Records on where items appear
■ ■ ■ ■ ■ ■ ■
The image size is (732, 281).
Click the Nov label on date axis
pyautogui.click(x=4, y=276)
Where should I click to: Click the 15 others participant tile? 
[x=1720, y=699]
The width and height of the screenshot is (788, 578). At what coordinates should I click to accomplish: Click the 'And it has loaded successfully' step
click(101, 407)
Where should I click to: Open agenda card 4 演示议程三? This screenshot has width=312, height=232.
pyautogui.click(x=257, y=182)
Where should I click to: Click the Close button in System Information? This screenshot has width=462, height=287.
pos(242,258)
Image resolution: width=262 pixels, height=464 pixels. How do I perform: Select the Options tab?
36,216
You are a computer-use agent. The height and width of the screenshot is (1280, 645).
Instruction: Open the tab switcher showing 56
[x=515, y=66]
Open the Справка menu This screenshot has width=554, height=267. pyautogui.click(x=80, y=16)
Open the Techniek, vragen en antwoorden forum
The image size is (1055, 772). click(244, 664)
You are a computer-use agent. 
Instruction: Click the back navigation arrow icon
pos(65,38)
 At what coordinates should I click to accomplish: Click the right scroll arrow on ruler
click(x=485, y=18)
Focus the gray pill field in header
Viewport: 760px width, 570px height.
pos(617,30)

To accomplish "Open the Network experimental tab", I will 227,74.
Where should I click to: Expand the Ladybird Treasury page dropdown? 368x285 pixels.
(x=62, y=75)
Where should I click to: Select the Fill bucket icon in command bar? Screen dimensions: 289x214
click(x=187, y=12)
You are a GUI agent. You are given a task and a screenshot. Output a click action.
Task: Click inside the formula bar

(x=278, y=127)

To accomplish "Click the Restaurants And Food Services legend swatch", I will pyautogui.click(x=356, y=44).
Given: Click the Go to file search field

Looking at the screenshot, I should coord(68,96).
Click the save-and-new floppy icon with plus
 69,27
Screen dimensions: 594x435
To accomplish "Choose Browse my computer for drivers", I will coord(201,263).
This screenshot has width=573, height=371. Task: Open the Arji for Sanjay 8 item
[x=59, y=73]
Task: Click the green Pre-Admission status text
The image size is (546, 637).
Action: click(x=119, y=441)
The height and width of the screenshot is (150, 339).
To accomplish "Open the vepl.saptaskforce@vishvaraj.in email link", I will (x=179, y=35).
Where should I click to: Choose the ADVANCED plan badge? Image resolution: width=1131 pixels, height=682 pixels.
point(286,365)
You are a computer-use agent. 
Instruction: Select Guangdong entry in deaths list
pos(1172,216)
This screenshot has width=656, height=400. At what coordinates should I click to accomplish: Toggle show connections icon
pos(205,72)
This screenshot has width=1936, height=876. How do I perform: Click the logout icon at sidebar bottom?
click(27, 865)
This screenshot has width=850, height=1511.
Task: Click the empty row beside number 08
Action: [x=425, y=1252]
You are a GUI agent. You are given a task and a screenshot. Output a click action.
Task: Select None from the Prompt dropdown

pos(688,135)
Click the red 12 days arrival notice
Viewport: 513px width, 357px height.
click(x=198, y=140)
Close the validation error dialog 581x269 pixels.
■ ■ ■ ■ ■ ■ ■
### Stated goal
Reproduce the records verbatim, starting at the line containing "This screenshot has width=656, height=400." and continuing through the last line of the records, with both of those lines included.

### Final result
This screenshot has width=656, height=400. At what coordinates should I click to accomplish: Toggle show connections icon
pos(205,72)
This screenshot has width=1936, height=876. How do I perform: Click the logout icon at sidebar bottom?
click(27, 865)
This screenshot has width=850, height=1511.
Task: Click the empty row beside number 08
Action: [x=425, y=1252]
You are a GUI agent. You are given a task and a screenshot. Output a click action.
Task: Select None from the Prompt dropdown

pos(688,135)
Click the red 12 days arrival notice
Viewport: 513px width, 357px height.
click(x=198, y=140)
Close the validation error dialog 581x269 pixels.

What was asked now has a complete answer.